CRONACHE TARANTINE
IL QUOTIDIANO DI INFORMAZIONE DI TARANTO
Ultime pulizie sotto il sole: il cantiere entra nella fase finale.
Solito report di Massimo Ferrarese, Commissario dei Giochi del Mediterraneo Taranto 2026. Le sue parole accompagnano le immagini delle ultime ore di lavoro attorno alla piscina olimpica, dove tecnici e operatori sono impegnati nelle rifiniture e nelle pulizie con un ritmo serrato, mentre la città si prepara ad accogliere uno degli impianti simbolo dei Giochi.
Ferrarese segue da vicino ogni passaggio, anche in queste giornate di caldo intenso, e sintetizza lo stato dell’opera con un commento che racconta bene la corsa finale verso la consegna:
“Sempre a 38 gradi… ma siamo alle pulizie finali!”
Una frase che restituisce il clima – non solo meteorologico – di queste settimane: temperature alte, tempi stretti, ma una determinazione che non si è mai affievolita.

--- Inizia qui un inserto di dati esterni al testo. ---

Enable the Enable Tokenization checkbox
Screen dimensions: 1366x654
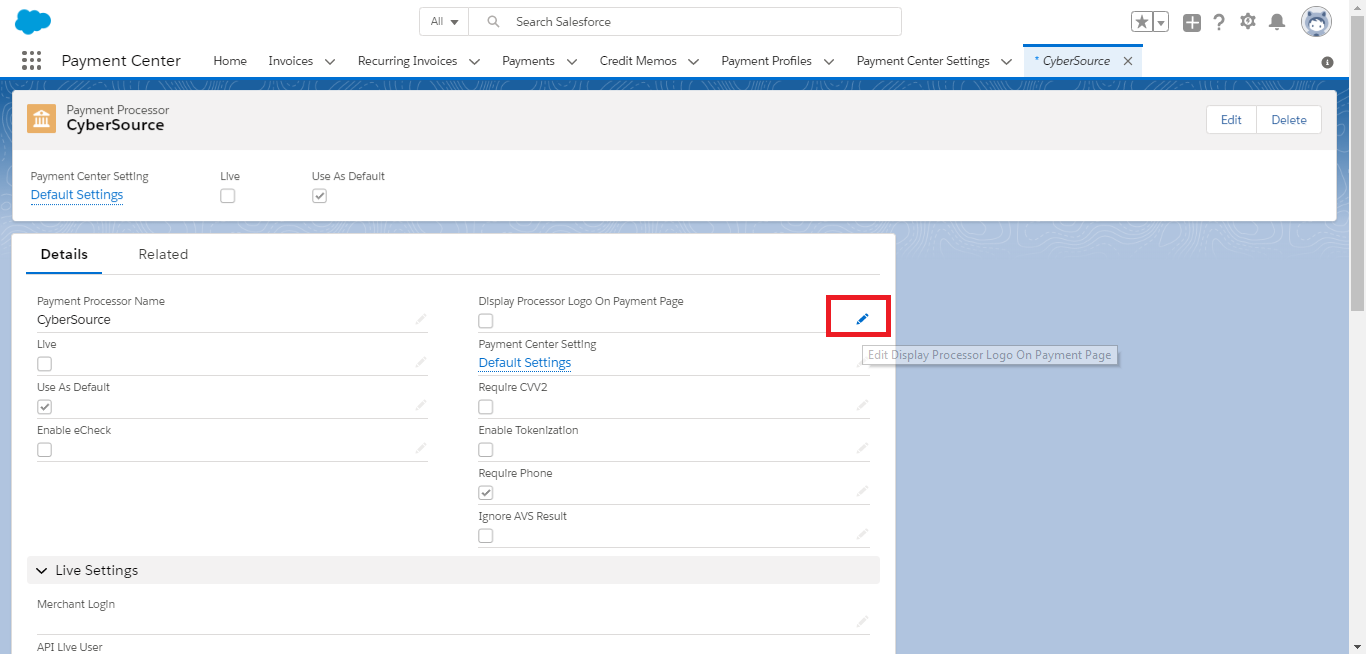click(x=486, y=450)
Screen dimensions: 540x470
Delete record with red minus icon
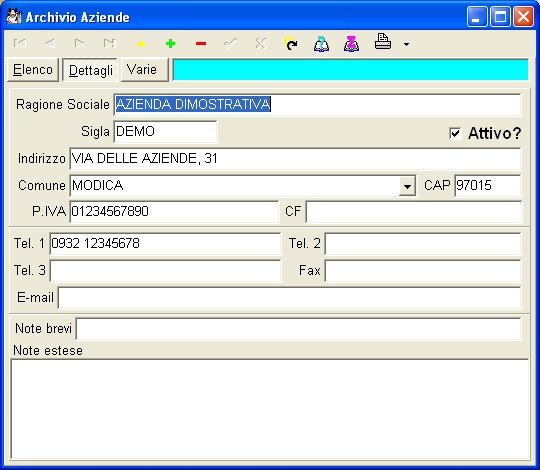tap(201, 44)
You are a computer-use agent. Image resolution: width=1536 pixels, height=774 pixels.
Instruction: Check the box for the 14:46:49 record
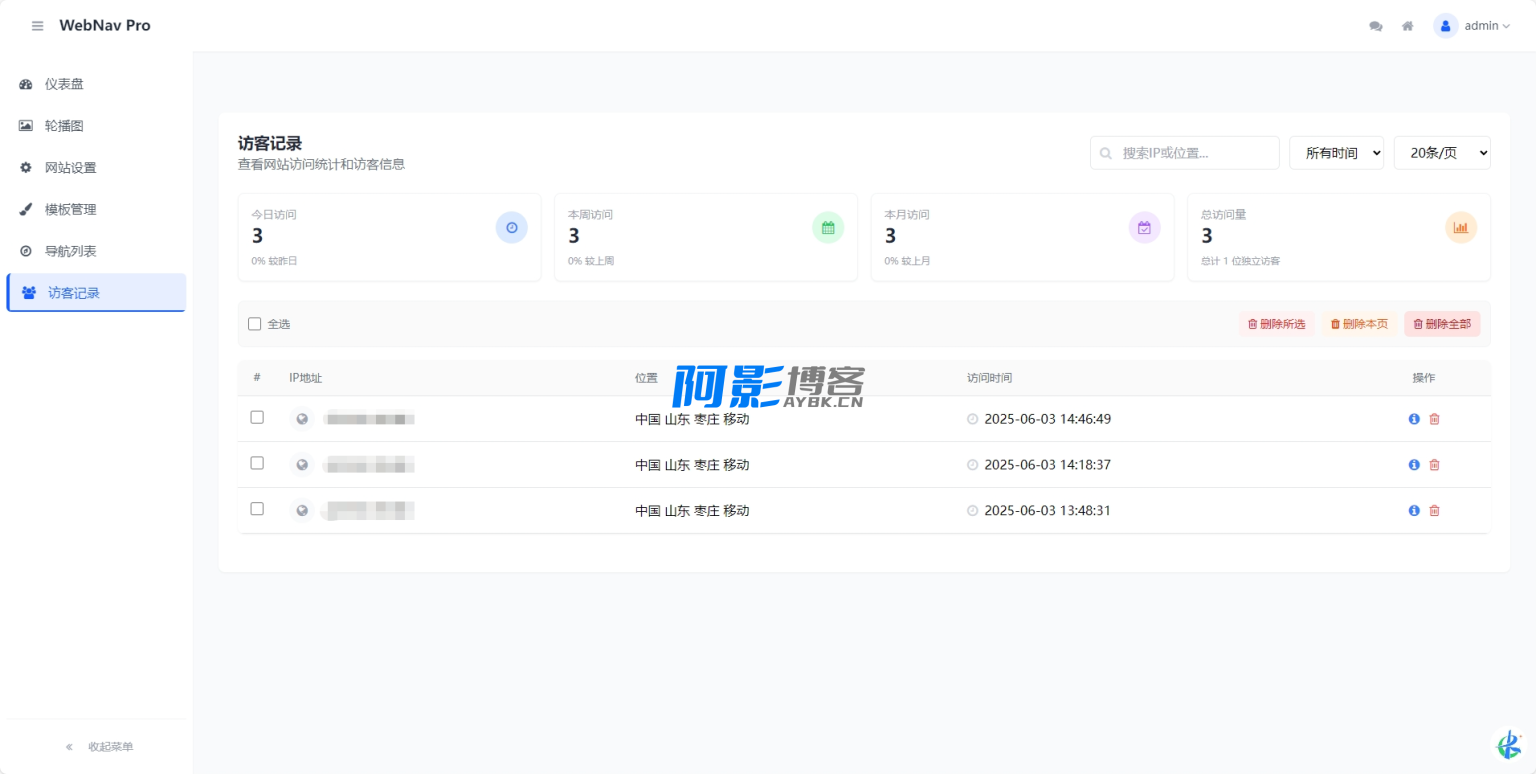click(257, 418)
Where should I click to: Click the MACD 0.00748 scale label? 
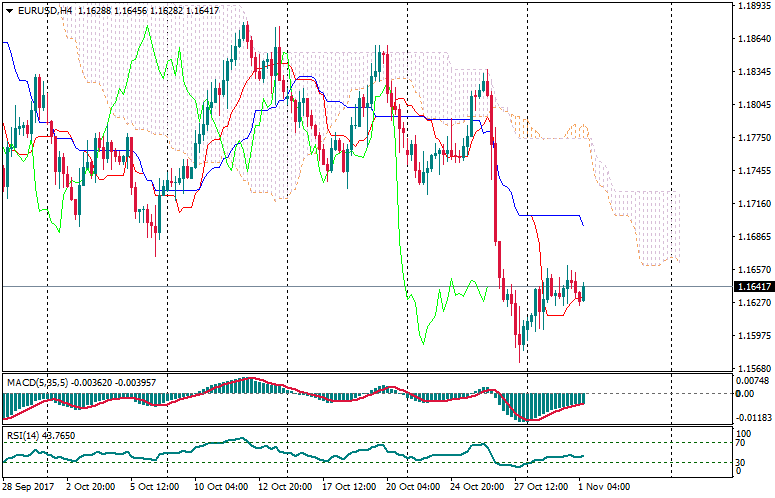click(x=752, y=381)
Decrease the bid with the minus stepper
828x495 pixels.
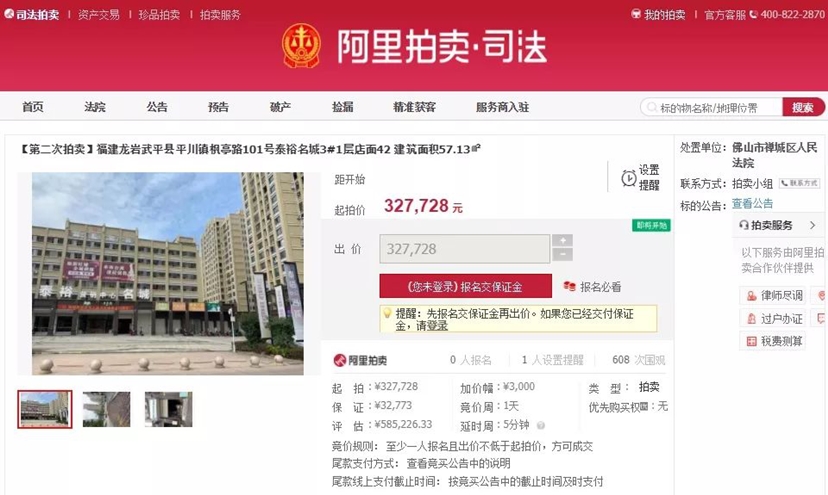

La piscina olimpica, con le sue corsie, le tribune e gli spazi tecnici, è ormai nella fase conclusiva: si lavano le superfici, si testano gli impianti, si sistemano gli ultimi dettagli che precedono la piena operatività.

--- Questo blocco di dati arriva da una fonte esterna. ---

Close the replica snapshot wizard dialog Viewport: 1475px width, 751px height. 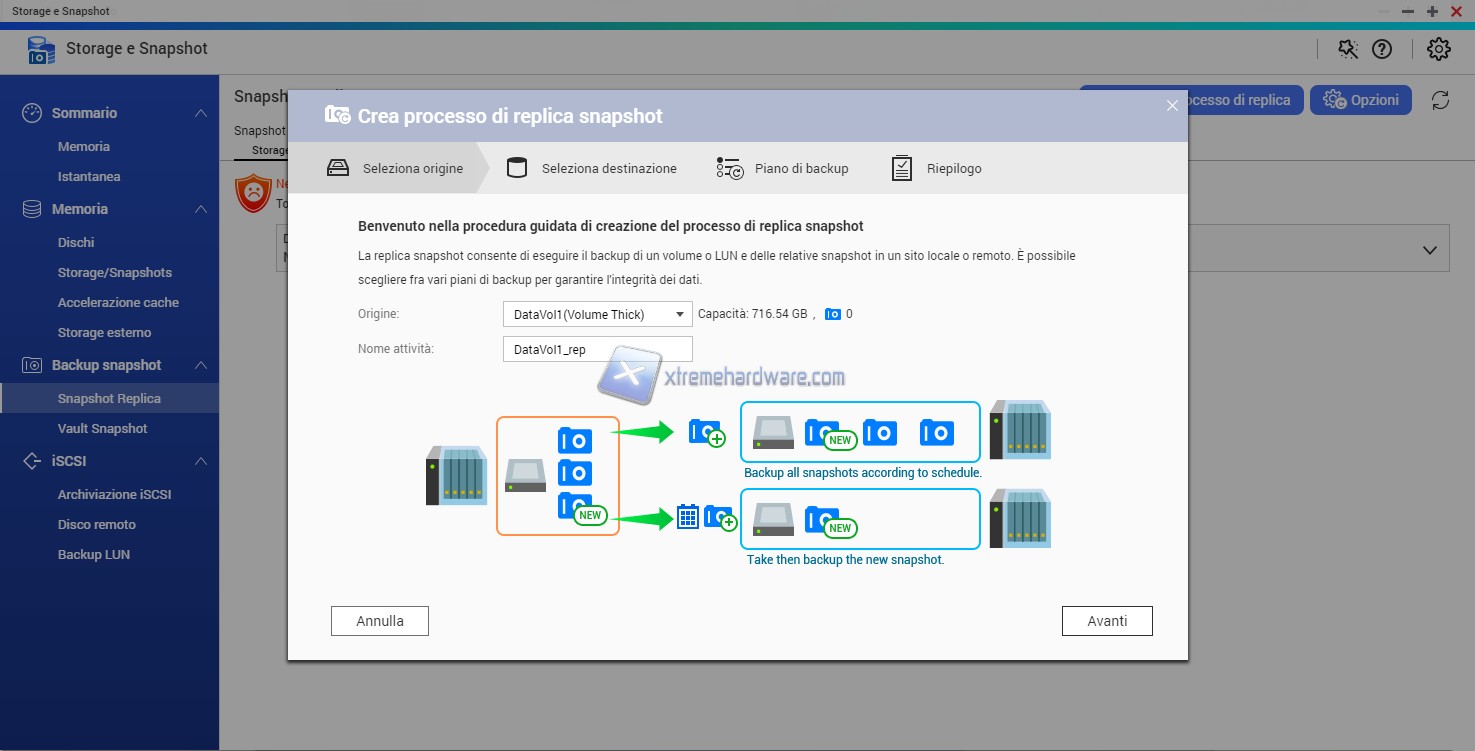pos(1172,106)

Il colpo d’occhio è quello di un’infrastruttura moderna, affacciata sul mare, pensata per ospitare competizioni di livello internazionale e per diventare, dopo i Giochi, un punto di riferimento per lo sport tarantino. Le squadre di manutenzione lavorano senza sosta: rifiniture, controlli, pulizie, verifiche di sicurezza. Ogni gesto è parte di un mosaico che, tassello dopo tassello, sta portando Taranto a presentare un impianto all’altezza dell’evento.
Il Commissario osserva, coordina, incoraggia. E mentre il termometro segna 38 gradi, la piscina segna invece un altro numero: quello dei giorni mancanti alla consegna. Pochi, pochissimi. E la sensazione è che il traguardo sia ormai davvero a portata di mano.